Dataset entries
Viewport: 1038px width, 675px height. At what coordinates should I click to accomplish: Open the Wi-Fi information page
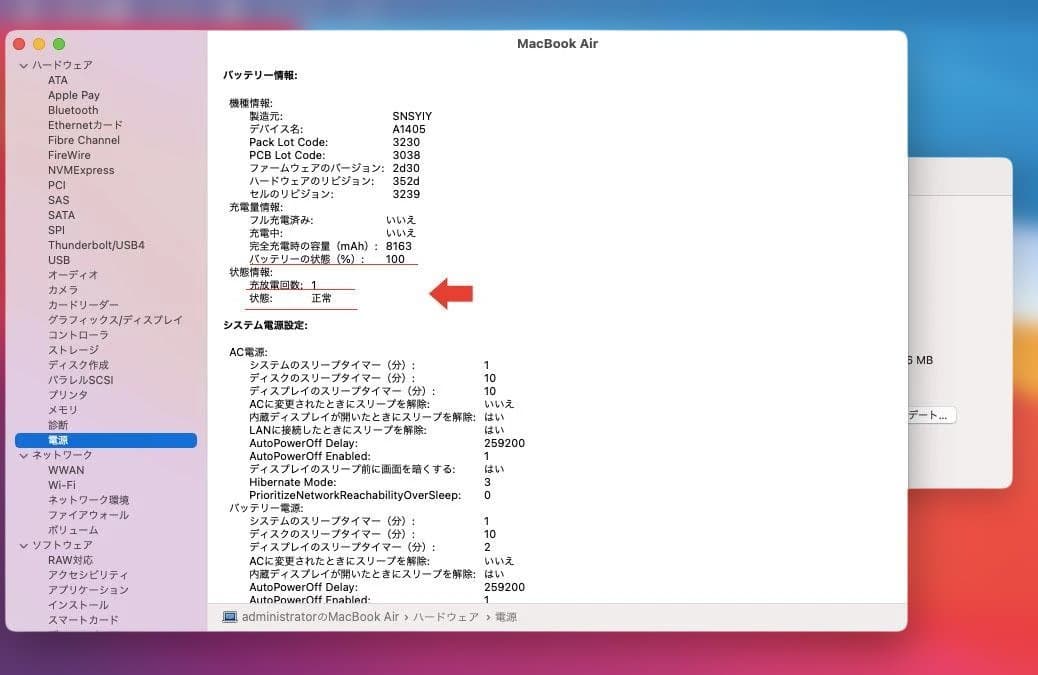click(x=61, y=485)
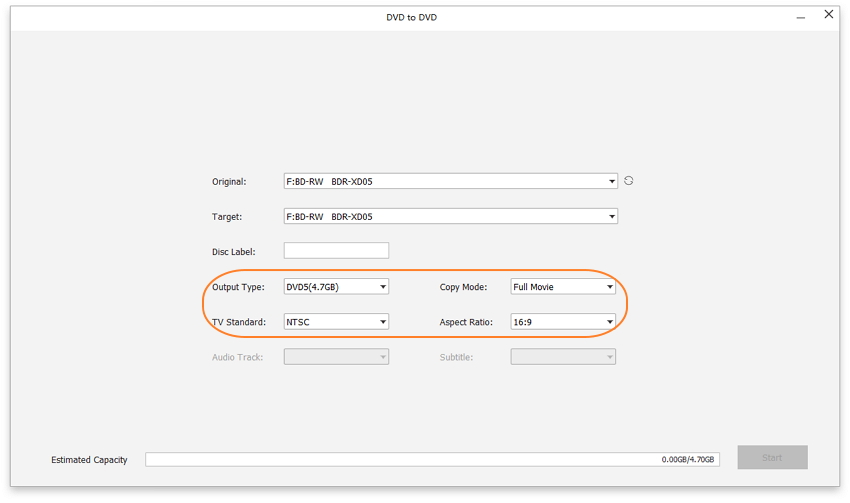Image resolution: width=850 pixels, height=503 pixels.
Task: Close the DVD to DVD window
Action: 828,15
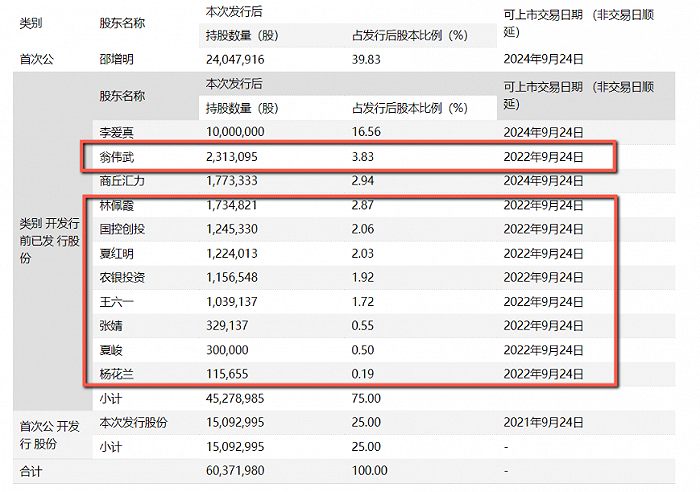
Task: Select the 杨花兰 row name
Action: coord(116,374)
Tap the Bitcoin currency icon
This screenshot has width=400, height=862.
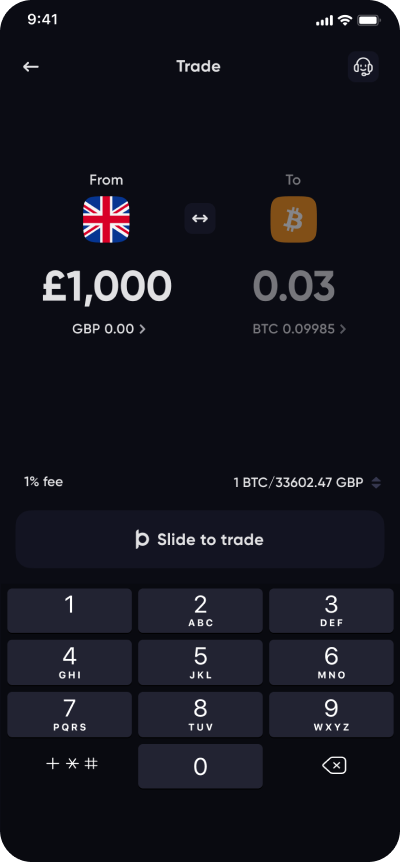(x=293, y=219)
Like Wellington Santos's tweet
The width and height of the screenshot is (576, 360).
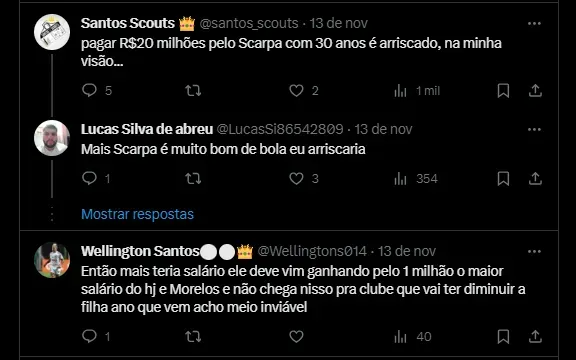click(x=296, y=336)
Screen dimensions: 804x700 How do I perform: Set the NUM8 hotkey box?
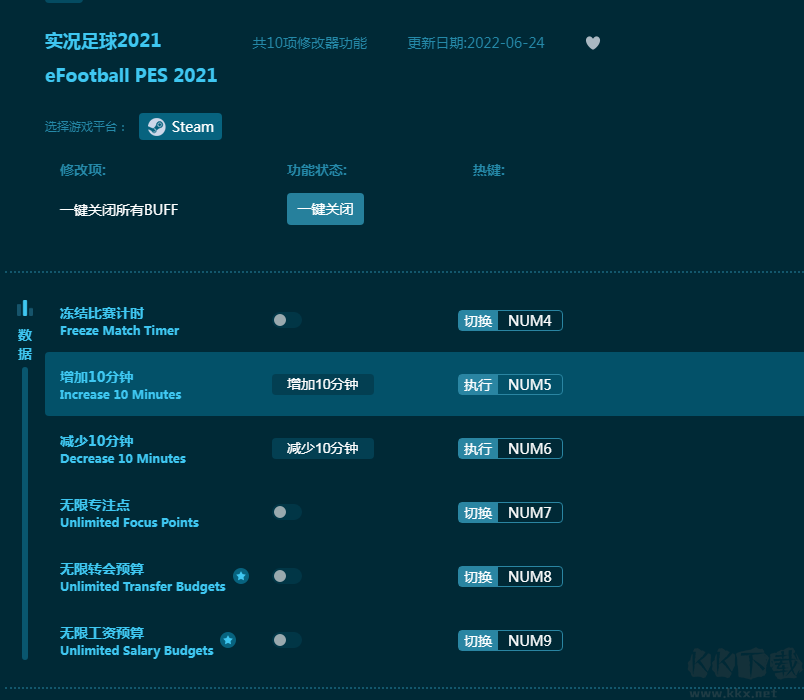point(529,577)
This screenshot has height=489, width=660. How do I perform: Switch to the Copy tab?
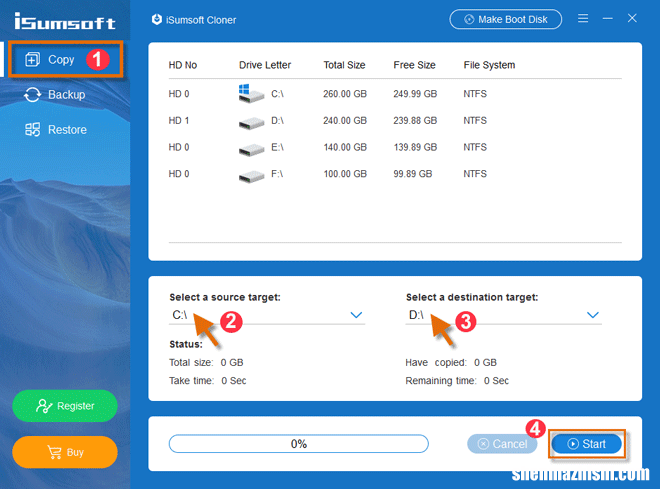click(x=60, y=60)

**Task details**
Set down all of the entries exactly as they stand, without any image.

**Written response**
Viewport: 1038px width, 675px height. At what coordinates should I click to accomplish: Open the Wi-Fi information page
click(x=61, y=485)
Image resolution: width=850 pixels, height=503 pixels.
Task: Close the DVD to DVD window
Action: 828,15
Task: Select the 杨花兰 row name
Action: coord(116,374)
Tap the Bitcoin currency icon
This screenshot has width=400, height=862.
(x=293, y=219)
Like Wellington Santos's tweet
The width and height of the screenshot is (576, 360).
click(x=296, y=336)
Screen dimensions: 804x700 How do I perform: Set the NUM8 hotkey box?
point(529,577)
This screenshot has height=489, width=660. How do I perform: Switch to the Copy tab?
click(x=60, y=60)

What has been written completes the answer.